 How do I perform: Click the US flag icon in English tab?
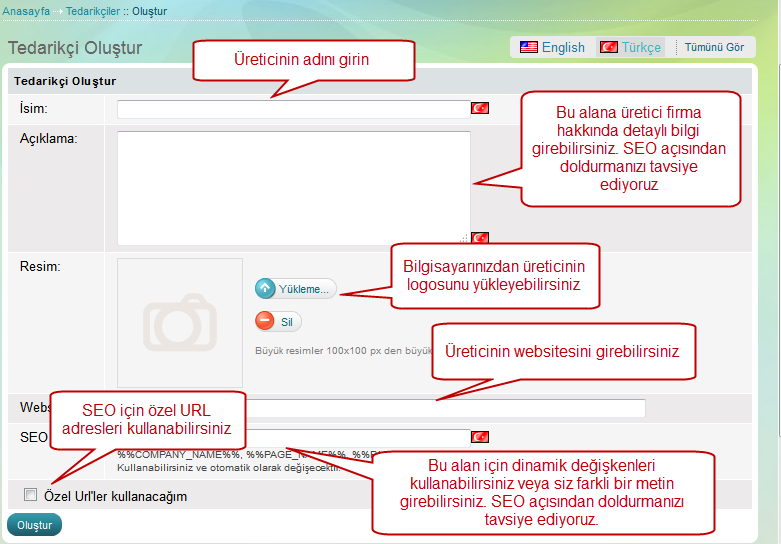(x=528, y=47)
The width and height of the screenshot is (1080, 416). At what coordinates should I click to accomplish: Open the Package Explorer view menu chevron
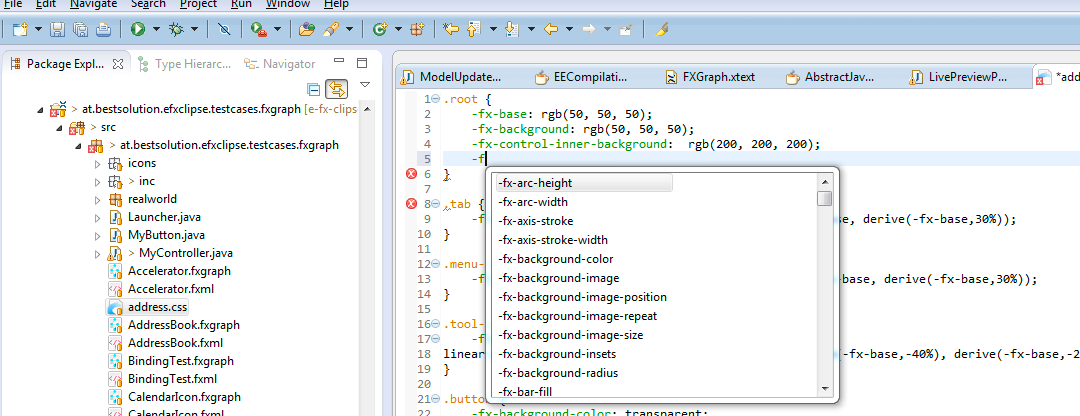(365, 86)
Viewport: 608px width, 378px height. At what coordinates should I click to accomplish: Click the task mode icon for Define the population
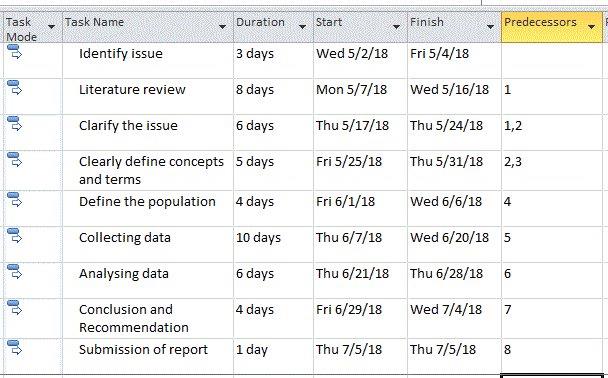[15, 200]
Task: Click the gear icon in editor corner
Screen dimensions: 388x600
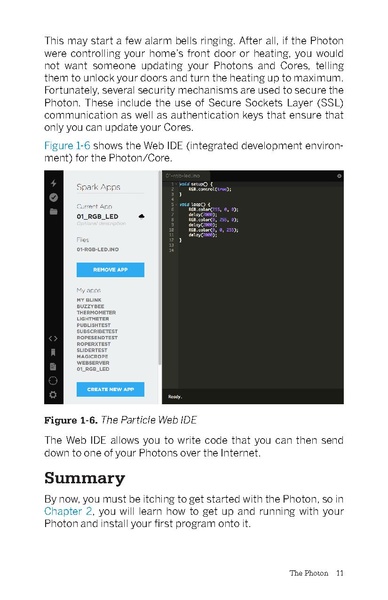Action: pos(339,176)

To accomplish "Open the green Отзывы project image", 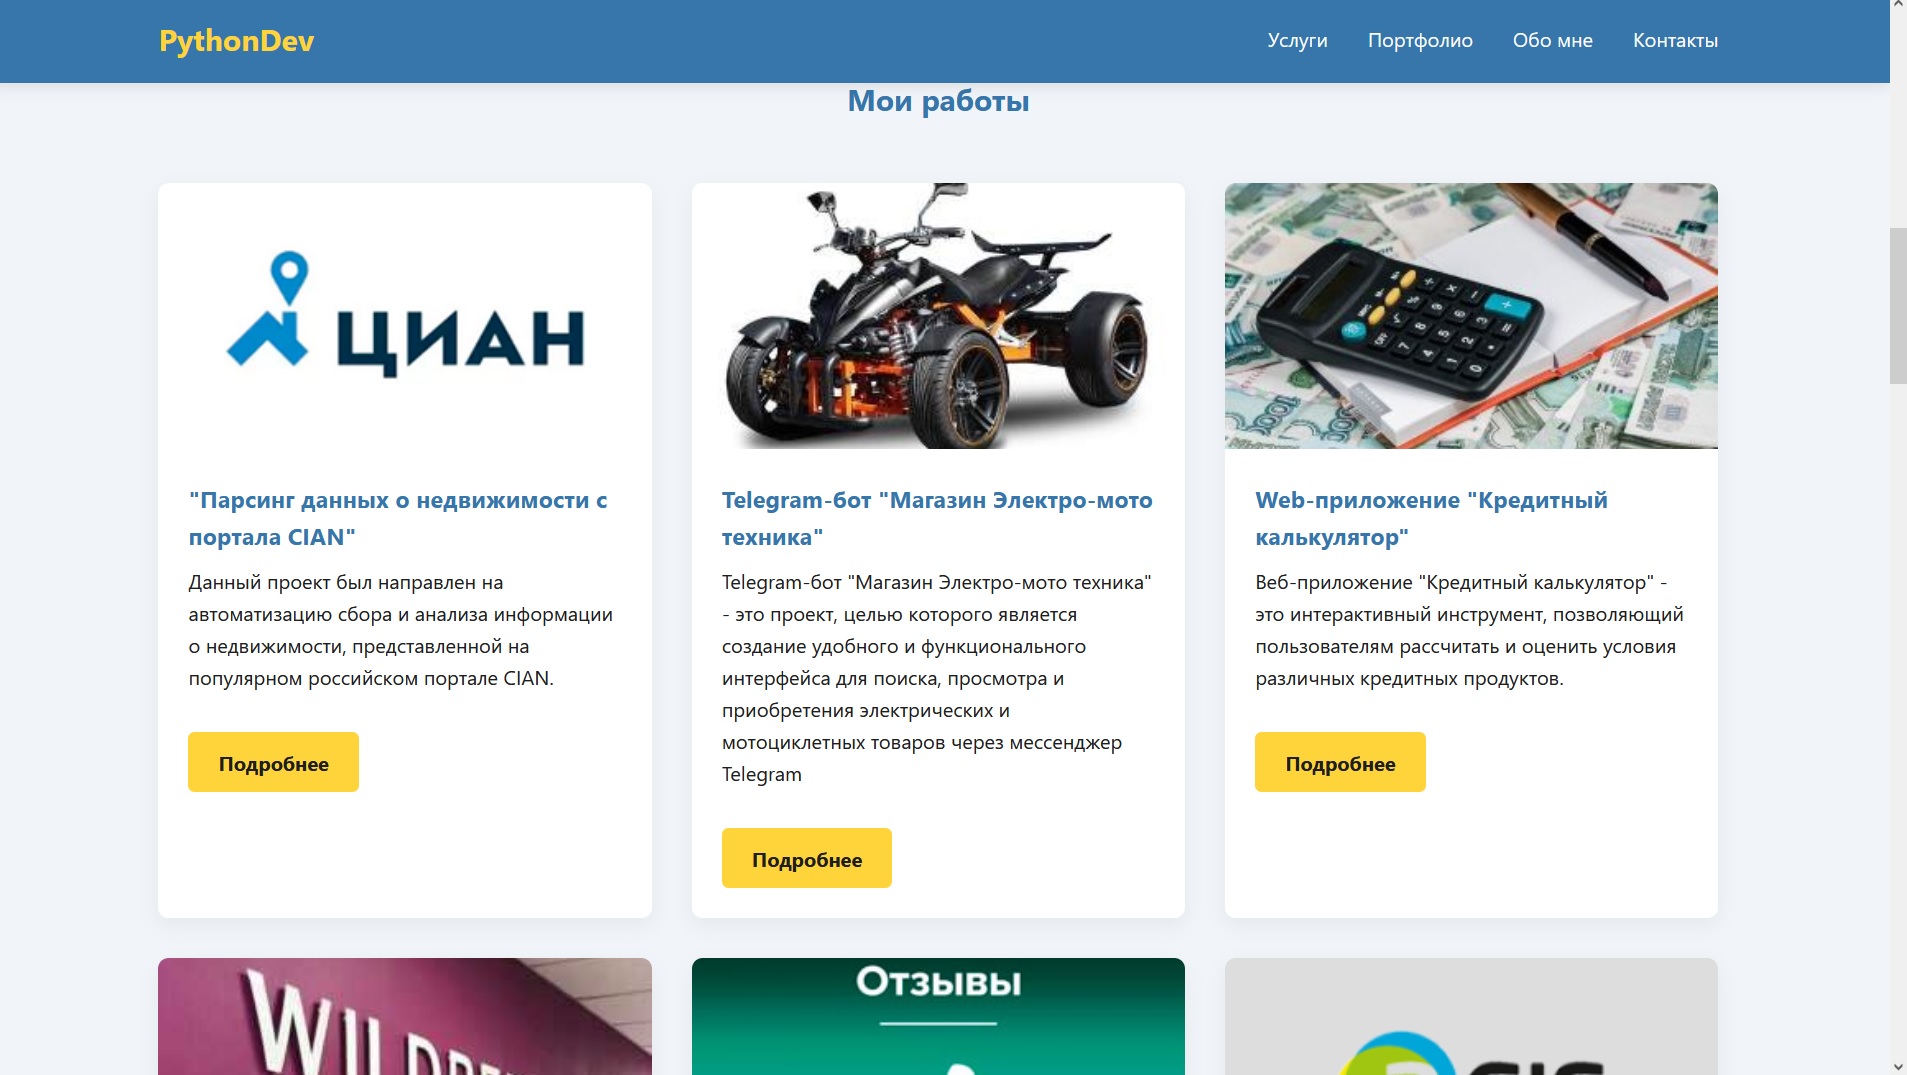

* YOUR INSTRUCTIONS
Generate a word-for-word copy of the preceding records, excluding all pictures.

* RESULT BELOW
 How do I perform: Click the US flag icon in English tab?
(x=528, y=47)
The width and height of the screenshot is (1080, 416). At what coordinates should I click to accomplish: Open the Package Explorer view menu chevron
(365, 86)
Viewport: 608px width, 378px height. At what coordinates should I click to accomplish: Click the task mode icon for Define the population
[15, 200]
Task: Click the gear icon in editor corner
Screen dimensions: 388x600
Action: pos(339,176)

To accomplish "Open the green Отзывы project image", 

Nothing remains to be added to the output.